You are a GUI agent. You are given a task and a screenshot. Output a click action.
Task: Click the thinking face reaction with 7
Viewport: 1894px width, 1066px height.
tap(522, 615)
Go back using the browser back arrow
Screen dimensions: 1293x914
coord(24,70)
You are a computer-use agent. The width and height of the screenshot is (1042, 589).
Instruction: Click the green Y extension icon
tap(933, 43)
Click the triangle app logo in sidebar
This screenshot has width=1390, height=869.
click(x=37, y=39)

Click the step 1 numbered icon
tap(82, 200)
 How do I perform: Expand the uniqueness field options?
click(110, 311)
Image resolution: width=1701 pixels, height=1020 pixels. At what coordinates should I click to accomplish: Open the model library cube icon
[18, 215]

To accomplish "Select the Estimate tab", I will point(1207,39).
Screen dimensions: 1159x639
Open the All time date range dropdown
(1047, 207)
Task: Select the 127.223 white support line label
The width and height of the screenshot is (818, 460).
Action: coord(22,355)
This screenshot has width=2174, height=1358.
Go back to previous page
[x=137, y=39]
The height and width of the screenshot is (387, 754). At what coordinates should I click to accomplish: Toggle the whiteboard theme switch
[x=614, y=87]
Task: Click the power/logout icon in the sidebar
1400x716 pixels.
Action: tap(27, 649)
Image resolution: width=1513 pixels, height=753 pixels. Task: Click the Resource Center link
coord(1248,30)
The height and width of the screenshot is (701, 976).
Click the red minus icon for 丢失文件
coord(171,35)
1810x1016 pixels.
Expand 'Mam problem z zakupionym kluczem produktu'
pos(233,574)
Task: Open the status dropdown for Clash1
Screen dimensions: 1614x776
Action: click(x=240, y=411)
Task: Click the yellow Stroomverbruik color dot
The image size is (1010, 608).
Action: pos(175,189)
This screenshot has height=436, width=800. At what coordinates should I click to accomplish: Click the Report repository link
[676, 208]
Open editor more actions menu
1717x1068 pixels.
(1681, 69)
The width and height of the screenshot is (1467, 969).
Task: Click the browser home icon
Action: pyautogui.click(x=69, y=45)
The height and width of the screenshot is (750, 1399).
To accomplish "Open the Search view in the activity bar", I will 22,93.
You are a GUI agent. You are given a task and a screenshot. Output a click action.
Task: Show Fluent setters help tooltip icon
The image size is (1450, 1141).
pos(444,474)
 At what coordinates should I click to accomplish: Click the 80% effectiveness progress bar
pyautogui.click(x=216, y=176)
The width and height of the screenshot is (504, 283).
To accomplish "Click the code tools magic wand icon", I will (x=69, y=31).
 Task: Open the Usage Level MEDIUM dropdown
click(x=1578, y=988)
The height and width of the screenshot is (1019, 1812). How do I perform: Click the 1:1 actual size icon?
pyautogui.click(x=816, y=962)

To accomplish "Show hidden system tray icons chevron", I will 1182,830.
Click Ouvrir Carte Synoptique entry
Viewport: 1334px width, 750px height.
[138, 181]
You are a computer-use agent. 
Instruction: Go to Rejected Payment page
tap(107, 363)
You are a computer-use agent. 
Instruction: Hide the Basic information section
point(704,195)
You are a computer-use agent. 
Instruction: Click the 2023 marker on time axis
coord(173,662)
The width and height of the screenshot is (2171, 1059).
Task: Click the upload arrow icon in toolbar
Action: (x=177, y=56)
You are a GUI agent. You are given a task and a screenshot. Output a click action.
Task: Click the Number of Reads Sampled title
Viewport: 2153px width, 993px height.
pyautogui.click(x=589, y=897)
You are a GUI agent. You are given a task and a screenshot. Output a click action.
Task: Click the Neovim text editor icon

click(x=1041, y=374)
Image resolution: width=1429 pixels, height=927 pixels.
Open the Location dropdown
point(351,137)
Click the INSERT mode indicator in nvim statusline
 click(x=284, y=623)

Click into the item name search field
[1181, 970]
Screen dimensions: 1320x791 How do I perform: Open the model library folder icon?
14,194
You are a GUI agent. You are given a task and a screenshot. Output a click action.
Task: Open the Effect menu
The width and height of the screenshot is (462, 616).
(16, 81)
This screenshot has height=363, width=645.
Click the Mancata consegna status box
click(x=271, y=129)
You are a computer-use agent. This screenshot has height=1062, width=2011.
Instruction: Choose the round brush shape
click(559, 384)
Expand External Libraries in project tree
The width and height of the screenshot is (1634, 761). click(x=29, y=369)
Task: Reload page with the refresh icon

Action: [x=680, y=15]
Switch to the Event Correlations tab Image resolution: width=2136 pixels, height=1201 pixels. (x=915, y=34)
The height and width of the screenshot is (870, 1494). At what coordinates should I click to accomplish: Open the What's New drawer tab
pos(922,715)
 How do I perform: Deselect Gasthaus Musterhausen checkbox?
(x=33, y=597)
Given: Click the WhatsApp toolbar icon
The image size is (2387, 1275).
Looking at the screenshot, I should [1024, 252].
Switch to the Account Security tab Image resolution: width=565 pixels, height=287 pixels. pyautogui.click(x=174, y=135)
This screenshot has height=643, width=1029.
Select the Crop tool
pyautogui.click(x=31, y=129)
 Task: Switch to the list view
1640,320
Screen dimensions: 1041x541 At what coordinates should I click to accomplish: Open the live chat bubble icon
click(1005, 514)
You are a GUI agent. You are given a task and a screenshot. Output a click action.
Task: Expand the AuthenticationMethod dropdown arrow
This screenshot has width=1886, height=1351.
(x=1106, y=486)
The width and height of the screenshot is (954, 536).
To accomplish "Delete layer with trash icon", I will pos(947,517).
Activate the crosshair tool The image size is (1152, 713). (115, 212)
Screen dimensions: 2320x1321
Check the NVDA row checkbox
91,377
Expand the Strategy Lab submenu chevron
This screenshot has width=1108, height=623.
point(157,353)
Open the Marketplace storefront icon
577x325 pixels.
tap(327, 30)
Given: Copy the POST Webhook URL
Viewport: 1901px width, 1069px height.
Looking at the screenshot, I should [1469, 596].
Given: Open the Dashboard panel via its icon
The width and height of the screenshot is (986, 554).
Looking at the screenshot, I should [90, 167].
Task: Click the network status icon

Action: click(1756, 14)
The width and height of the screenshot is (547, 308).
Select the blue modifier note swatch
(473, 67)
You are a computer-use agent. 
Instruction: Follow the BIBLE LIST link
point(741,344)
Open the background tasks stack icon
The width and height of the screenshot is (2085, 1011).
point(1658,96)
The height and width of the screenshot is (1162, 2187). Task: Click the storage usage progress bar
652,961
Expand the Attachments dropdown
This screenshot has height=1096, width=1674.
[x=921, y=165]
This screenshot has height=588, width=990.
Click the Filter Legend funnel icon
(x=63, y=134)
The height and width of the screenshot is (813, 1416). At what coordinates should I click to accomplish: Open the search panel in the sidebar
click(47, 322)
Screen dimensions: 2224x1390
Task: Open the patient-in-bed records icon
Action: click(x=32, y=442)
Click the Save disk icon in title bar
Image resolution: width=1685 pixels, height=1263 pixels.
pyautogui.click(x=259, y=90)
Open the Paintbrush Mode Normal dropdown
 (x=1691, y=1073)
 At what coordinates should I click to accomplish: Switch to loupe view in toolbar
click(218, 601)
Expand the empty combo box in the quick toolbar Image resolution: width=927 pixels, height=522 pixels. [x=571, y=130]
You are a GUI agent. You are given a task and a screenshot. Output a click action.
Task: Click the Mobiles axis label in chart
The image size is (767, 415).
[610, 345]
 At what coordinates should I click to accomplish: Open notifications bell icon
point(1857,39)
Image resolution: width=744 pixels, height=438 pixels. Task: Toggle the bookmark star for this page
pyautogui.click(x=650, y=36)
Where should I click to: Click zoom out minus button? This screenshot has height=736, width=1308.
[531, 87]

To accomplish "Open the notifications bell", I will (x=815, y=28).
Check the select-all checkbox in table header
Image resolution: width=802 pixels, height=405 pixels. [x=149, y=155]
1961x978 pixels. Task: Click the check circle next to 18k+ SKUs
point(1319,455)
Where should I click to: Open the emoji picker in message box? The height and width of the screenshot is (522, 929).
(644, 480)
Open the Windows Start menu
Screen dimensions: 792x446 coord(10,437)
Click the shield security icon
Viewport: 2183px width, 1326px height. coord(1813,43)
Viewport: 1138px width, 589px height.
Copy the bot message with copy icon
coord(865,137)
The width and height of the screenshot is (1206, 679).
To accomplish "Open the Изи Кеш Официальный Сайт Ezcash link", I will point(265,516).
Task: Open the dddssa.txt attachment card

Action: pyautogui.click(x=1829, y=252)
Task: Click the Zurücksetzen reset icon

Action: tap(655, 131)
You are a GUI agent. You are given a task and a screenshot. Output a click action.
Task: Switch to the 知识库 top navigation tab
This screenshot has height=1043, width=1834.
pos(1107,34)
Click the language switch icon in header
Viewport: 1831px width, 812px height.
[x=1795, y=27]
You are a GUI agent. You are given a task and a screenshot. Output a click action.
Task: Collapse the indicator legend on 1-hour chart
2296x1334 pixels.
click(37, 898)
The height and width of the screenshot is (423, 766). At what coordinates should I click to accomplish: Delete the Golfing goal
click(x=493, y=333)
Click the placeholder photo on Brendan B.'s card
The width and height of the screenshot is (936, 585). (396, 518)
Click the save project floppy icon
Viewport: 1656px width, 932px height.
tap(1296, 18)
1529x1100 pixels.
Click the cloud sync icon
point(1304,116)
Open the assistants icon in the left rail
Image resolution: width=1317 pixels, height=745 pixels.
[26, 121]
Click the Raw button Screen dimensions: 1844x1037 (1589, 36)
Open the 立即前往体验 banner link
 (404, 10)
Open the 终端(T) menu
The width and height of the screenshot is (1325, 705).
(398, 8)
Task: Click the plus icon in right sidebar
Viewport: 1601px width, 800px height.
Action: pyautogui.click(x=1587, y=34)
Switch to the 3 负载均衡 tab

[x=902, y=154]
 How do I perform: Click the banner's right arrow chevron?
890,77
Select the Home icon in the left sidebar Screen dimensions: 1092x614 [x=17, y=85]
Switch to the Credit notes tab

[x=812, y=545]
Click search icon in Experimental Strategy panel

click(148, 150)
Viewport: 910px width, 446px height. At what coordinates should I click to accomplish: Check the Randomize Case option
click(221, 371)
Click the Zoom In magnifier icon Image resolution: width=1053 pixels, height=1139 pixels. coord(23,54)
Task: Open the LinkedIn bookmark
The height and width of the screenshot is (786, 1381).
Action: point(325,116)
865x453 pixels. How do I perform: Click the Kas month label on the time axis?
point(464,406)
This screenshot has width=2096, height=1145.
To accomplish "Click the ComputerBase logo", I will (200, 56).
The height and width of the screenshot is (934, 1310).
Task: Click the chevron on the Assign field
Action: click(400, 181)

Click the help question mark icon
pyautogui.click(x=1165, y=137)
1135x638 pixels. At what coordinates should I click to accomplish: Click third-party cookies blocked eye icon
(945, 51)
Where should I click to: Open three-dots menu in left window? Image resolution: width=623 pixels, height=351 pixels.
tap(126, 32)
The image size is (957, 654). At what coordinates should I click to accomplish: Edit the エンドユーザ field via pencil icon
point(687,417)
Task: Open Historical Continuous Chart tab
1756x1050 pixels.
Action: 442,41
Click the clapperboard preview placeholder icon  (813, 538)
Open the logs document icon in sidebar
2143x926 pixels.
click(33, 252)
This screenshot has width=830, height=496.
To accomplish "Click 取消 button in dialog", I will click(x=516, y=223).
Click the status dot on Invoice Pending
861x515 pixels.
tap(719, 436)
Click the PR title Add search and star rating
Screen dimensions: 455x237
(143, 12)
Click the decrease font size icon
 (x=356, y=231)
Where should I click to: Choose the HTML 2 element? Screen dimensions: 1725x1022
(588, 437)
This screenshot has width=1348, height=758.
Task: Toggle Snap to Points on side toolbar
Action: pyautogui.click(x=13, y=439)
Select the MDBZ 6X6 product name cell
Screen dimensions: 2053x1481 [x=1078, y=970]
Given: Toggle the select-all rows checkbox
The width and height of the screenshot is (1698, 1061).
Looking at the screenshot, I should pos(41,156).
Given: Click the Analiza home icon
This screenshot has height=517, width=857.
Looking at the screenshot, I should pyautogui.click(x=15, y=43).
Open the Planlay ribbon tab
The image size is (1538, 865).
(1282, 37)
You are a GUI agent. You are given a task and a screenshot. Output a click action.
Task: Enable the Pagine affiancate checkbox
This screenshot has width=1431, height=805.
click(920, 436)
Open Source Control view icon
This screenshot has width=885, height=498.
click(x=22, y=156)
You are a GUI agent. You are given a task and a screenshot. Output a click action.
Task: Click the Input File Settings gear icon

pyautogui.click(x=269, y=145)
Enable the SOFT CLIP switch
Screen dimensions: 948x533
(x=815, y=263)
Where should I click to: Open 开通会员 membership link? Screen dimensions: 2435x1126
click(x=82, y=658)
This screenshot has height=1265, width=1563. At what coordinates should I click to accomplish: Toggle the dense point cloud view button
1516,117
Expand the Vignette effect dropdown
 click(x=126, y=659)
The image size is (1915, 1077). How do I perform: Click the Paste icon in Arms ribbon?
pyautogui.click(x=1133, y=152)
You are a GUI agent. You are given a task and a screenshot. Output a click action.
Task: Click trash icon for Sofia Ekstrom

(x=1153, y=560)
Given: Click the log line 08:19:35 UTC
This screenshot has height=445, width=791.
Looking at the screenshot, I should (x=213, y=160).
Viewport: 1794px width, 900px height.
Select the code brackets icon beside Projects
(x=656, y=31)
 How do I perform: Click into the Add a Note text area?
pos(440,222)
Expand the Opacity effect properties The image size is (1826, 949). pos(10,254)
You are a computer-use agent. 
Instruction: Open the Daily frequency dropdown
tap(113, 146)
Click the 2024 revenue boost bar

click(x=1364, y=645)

* DIRECTIONS FOR THIS TASK: Output the lines above between the one holding "Activate the crosshair" and the one holding "Given: Open the Dashboard panel via its icon", inclusive, with nothing before or after them.

* OUTPUT FOR THIS EXERCISE:
Activate the crosshair tool The image size is (1152, 713). (115, 212)
Screen dimensions: 2320x1321
Check the NVDA row checkbox
91,377
Expand the Strategy Lab submenu chevron
This screenshot has width=1108, height=623.
point(157,353)
Open the Marketplace storefront icon
577x325 pixels.
tap(327, 30)
Given: Copy the POST Webhook URL
Viewport: 1901px width, 1069px height.
Looking at the screenshot, I should [1469, 596].
Given: Open the Dashboard panel via its icon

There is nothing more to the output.